An old favorite from preschool teachers everywhere: Have kids help to make the rules at home. Have them decorate a poster with the rules. They’re more likely to follow rules they create.
Have them create scavenger hunts and other activities for one another or for you to do.
More generally, have them help you solve problems. Can’t figure out how to get the kids to put the toys away? Ask them where they think the toys should go.
Teens and tweens:
Kids can help to plan and execute holiday meals and weekend activities. Beyond eating more vegetables, kids who help in planning the weekend may be less inclined to whine about boredom endlessly. (Here’s hoping.)
Have them plan and execute chore charts including desired rewards if you allow those.
Obviously, have them choose and build Ikea furniture together. (Who needs Kiwi Crate when you have Ikea?!)

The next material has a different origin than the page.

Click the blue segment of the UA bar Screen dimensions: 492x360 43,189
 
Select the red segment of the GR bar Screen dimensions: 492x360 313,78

How about buying a 16 year old a really broken car and working together to build it? They can have part-time jobs to pay for gas and insurance, too.
Adults (maybe sometimes more serious and less silly):
Professionally, consider asking for help from someone you admire or want to work with. Their Ben Franklin Effect may help them feel more warmly toward you after they help you, particularly if that help is advice-giving.
When you make a proposal to a potential client, don’t submit a final proposal. Submit a draft and ask the primary contact person at the client organization to submit their proposed changes before it goes to the final decision making person or committee of people. If Chris helps you finalize your proposal, it’s not just your proposal anymore. It’s your and Chris’s proposal. Chris naturally fights for you. And even if Chris doesn’t, your proposal will be better with the input of an insider.
Personally, consider if there are people distant to you with whom you’d like to share a closer relationship. Have you ever considered asking them to do something for you? May also work at awkward holiday dinners.
Is there someone distant in your life you want to feel more warmly towards? If they’re not a person you’re already giving to, consider doing something for them. You can manipulate your own cognitive bias, and I find it fun to try.
For the December holidays: If you are giving gifts, give gifts that require people to work to build them — and/or give communal gifts that require communal effort to enjoy. It’ll make them more satisfied with the gift and, we hope, a little happier about one another.
Do you have any ideas for ways to bring people closer to their finished product or one another through shared effort?